A Review on Chemical versus Microbial Leaching of Electronic Wastes with Emphasis on Base Metals Dissolution

MISHRA S., PANDA S., Akcil A., Dembele S., AĞCASULU İ.

MINERALS, vol.11, no.11, 2021 (SCI-Expanded) identifier identifier

  • Publication Type: Article / Review
  • Volume: 11 Issue: 11
  • Publication Date: 2021
  • Doi Number: 10.3390/min11111255
  • Journal Name: MINERALS
  • Journal Indexes: Science Citation Index Expanded (SCI-EXPANDED), Scopus, Academic Search Premier, ABI/INFORM, Aerospace Database, CAB Abstracts, Communication Abstracts, INSPEC, Metadex, Directory of Open Access Journals, Civil Engineering Abstracts
  • Keywords: electronic waste, recycling, chemical leaching, bioleaching, non-ferrous metal dissolution, waste printed circuit boards, spent batteries, LCD panels, waste solar panels, PRINTED-CIRCUIT BOARDS, ENHANCED BIOLEACHING EFFICIENCY, SPENT ZN-MN, RARE-EARTH-ELEMENTS, COPPER-EXTRACTION, VALUABLE METALS, MOBILE PHONE, RECOVERY, INDIUM, BATTERIES
  • Süleyman Demirel University Affiliated: Yes


There is a growing interest in electronic wastes (e-wastes) recycling for metal recovery because the fast depletion of worldwide reserves for primary resources is gradually becoming a matter of concern.

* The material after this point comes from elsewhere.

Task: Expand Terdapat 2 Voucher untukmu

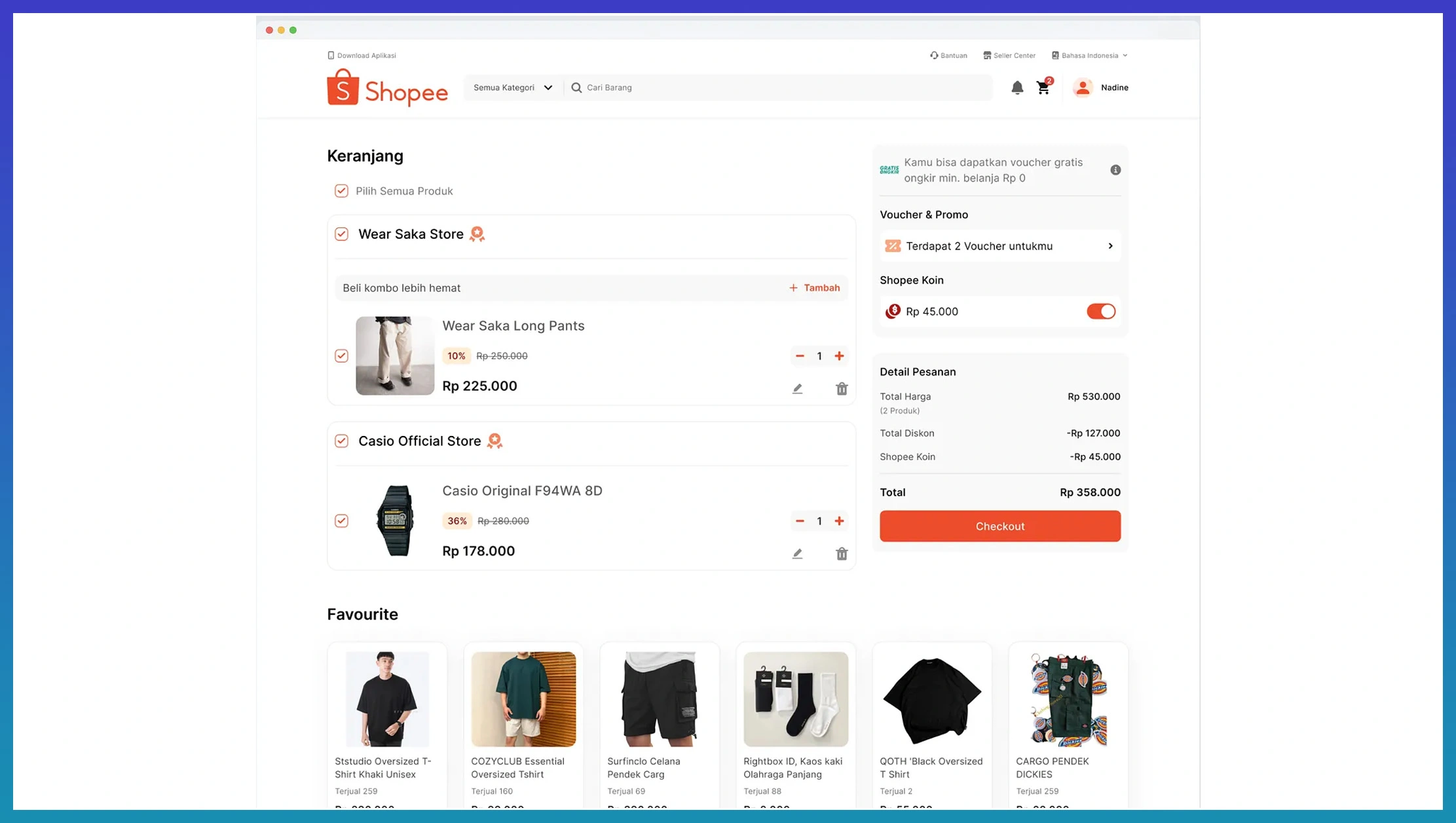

E-wastes contain metals with a concentration higher than that present in the primary ores, which renders them as an apt resource for metal recovery. Owing to such aspects, research is progressing well to address several issues related to e-waste recycling for metal recovery through both chemical and biological routes. Base metals, for example, Cu, Ni, Zn, Al, etc., can be easily leached out through the typical chemical (with higher kinetics) and microbial (with eco-friendly benefits) routes under ambient temperature conditions in contrast to other metals. This feature makes them the most suitable candidates to be targeted primarily for metal leaching from these waste streams. Hence, the current piece of review aims at providing updated information pertinent to e-waste recycling through chemical and microbial treatment methods. Individual process routes are compared and reviewed with focus on non-ferrous metal leaching (with particular emphasis on base metals dissolution) from some selected e-waste streams. Future outlooks are discussed on the suitability of these two important extractive metallurgical routes for e-waste recycling at a scale-up level along with concluding remarks.